Most people have been or know someone affected by Lyme Disease. The ticks that transmit this disease are found in all of the US, Canada, Mexico, European and most Asian countries. When they bite, they can inject the bacteria that cause Lyme disease and other diseases.

Early Symptoms of Lyme Disease

Lyme disease begins after a tick bite. This is sometimes followed by a bulls-eye rash, becoming exhausted in the middle of the day – totally incapable of continuing without collapsing in bed, flu-like symptoms that may or may not go away, or suddenly developing arthritis. Since any of these symptoms could be something else, diagnosing LD is difficult.

Diagnosis Difficulties

The bulls-eye rash is diagnostic for Lyme disease and treatment often begins with no further testing, but almost 50% of people affected have no or atypical rashes. When Lyme disease is suspected, doctors send blood samples for testing. This test looks for antibodies in response to the bacterium. If the test is positive, the standard treatment is two weeks of antibiotics. If it provides a false negative diagnosis (which it does about 40% of the time), the patient may be sent away and not properly treated for some time and require extensive treatments to cure the disease. Which antibiotics, the duration and mode of administration, and the bacterium's response to treatment vary widely.

Borrelia burgdorferi and its Effects
Borrelia burgdorferi, is a spirochete transmitted by the black-legged tick, Ixodes scapularis (previously called I. dammini). Once infected, spirochetes travel through the blood stream and affect many organs, often burrowing into the cells, and wreaking havoc wherever they settle: They trigger arthritis; cause heart arrhythmias, (rarely) heart attack, weaken cardiac muscle; alter sensory input, motor control, disrupt thought processes, may cause paralysis of facial muscles (Bell's palsy) and other muscle groups; trigger muscle pain (myalgia), weakness, and sometimes tetany; produce rashes – often with a bullseye appearance; and can cross the placenta, causing fetal abnormalities.

The Ticks

The tick's role in transmitting Lyme Disease was noted shortly after the identification and naming of Lyme Disease in 1977. Ticks usually hatch without internal parasites, obtaining them over a period of several days as they feed from previously infected hosts.

About 50% of black-legged ticks carry B. burgdorferi. Almost 20% carry the agent for Babesiosis or Ehrlichiosis, and half of this second group carries two of the three agents. As treatments are different, doctors often test for all three agents when a patient presents an infection after a tick bite.
Tick development includes four stages: egg, larva, nymph, and adult. As sit and wait predators, they feed only once during each stage after the egg. They climb vegetation and hold on until something knocks them off or they are carried away by an animal.

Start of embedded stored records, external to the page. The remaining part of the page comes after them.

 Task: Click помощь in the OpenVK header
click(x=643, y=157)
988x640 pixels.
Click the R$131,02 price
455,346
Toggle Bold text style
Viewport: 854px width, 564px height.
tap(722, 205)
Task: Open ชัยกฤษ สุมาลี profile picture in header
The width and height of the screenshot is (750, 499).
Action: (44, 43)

Tick Development: Three Stages

Larvae, the size of the dot in the letter “i,” usually hatch in the spring, wait low in the vegetation, and feed on small mammals or birds. Larvae molt about three months after feeding, and the nymphs climb about a foot off the ground to feed on medium or large mammals and birds that walk by. At the end of the summer, the nymph molts to the adult stage.

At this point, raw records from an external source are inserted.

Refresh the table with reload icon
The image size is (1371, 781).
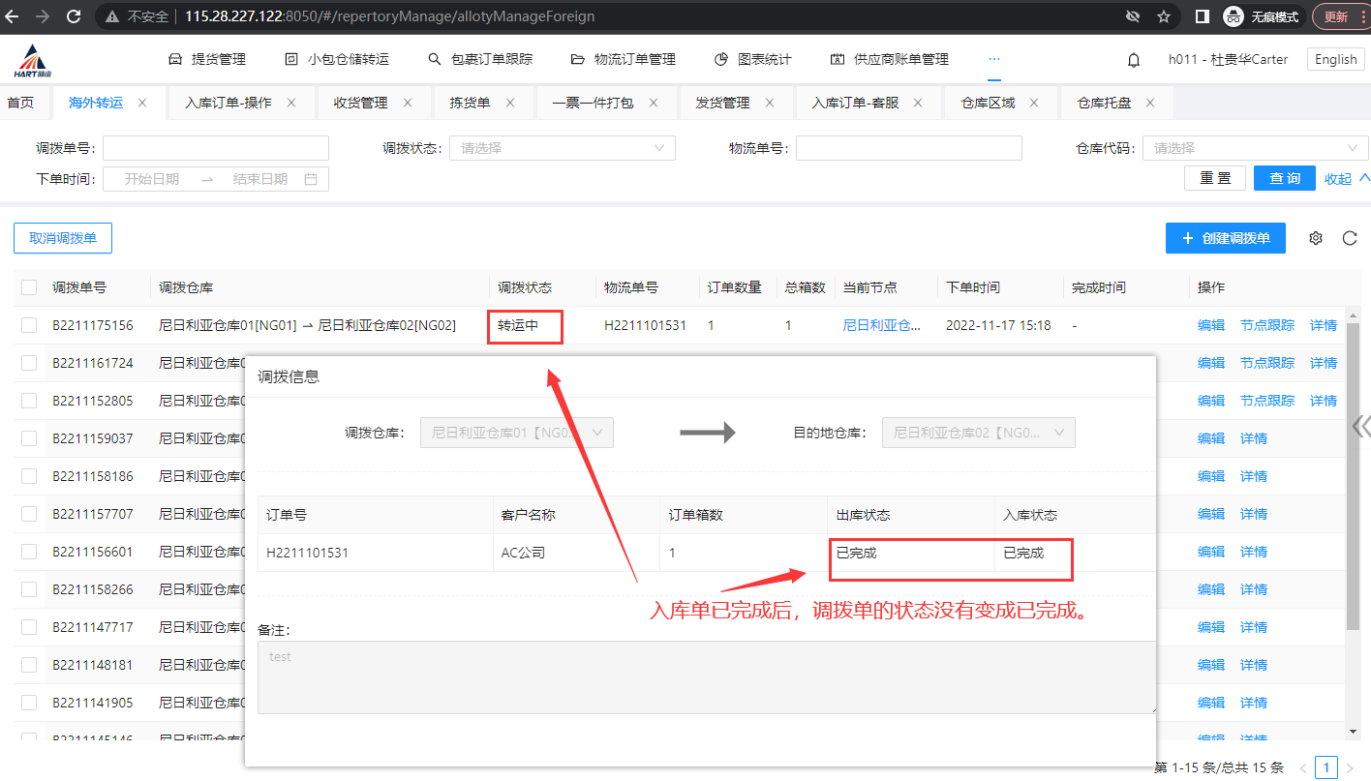click(1350, 238)
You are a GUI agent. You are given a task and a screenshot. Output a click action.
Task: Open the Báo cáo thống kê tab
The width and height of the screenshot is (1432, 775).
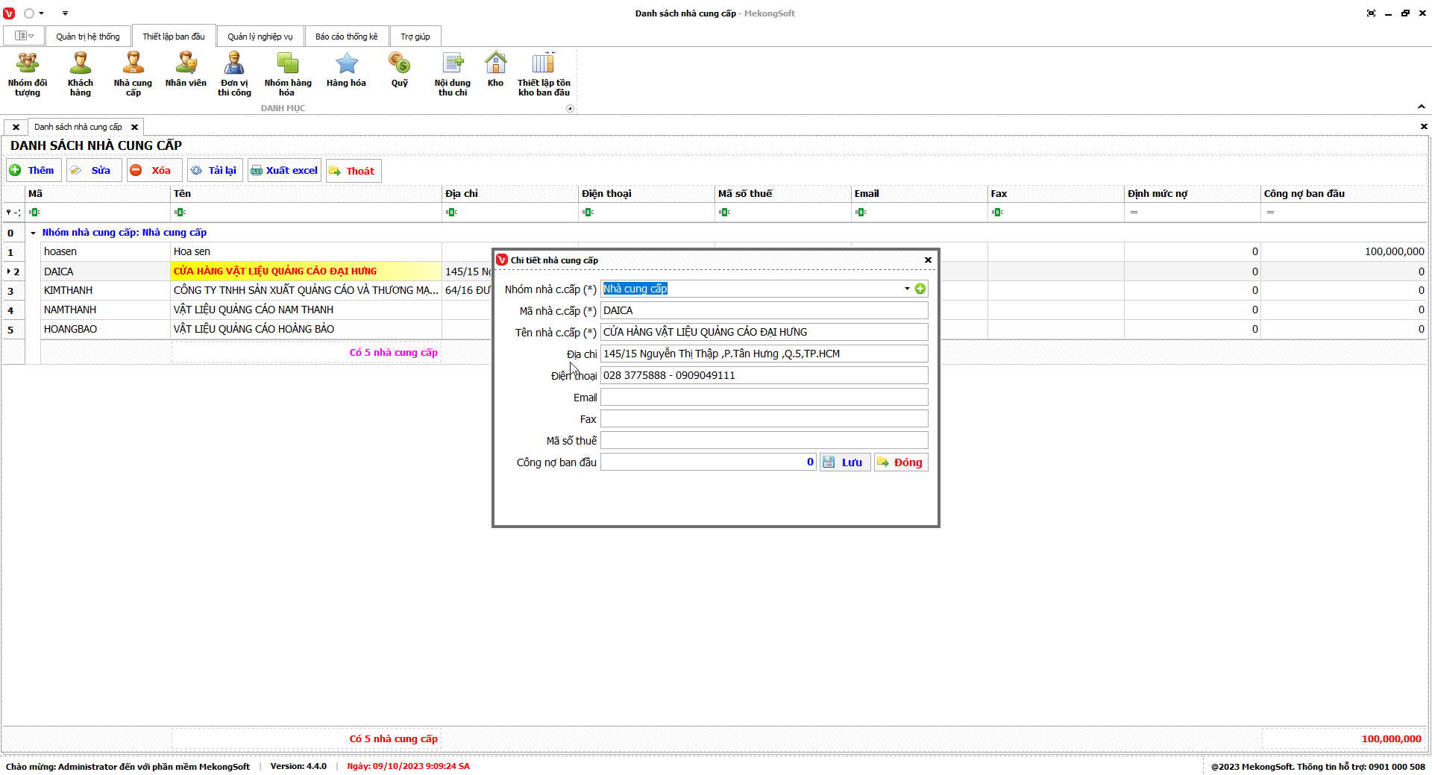coord(346,37)
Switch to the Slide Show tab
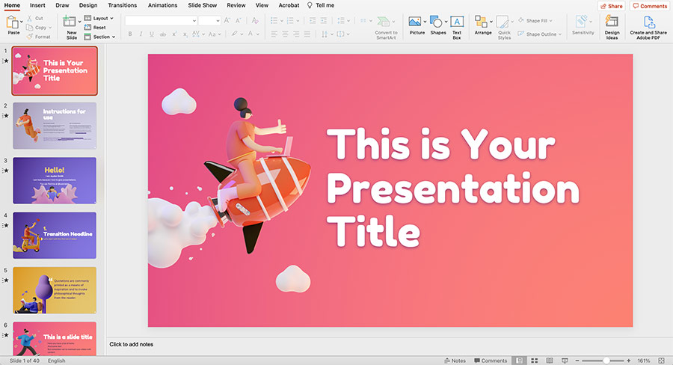 coord(202,5)
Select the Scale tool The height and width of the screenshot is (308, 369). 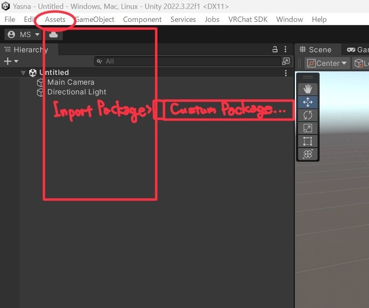pyautogui.click(x=307, y=128)
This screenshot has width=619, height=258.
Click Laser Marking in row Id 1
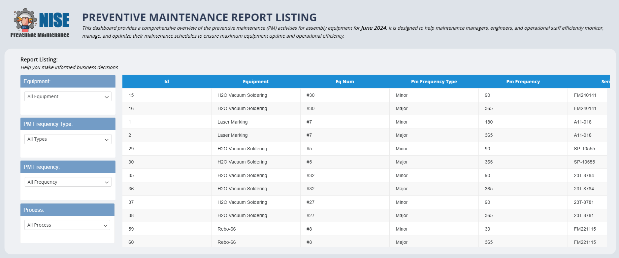coord(233,122)
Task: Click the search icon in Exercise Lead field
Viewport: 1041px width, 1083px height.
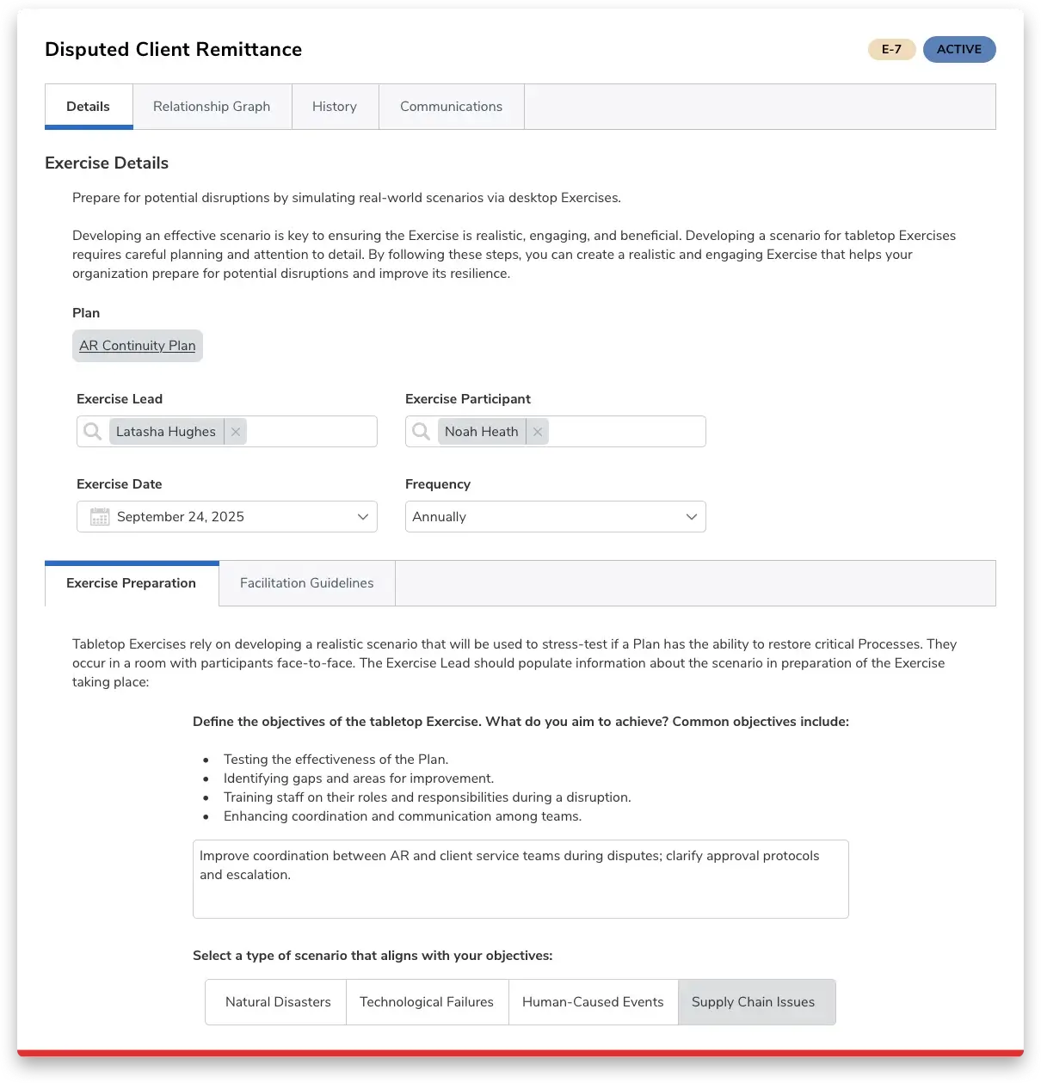Action: coord(92,431)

Most feeding adult ticks are females. Males attempt to mate shortly after molting, may not feed again, and die soon after mating. A female must feed so her eggs can develop, and can live up to a year without feeding. She only becomes sexually receptive after engorging while feeding for at least a day. After mating, she swells to ten times her already swollen size, all the time transferring bacteria to the host. See the article “Lyme Disease: Warding Off The Disease” to find out how to reduce your chances of obtaining Lyme disease.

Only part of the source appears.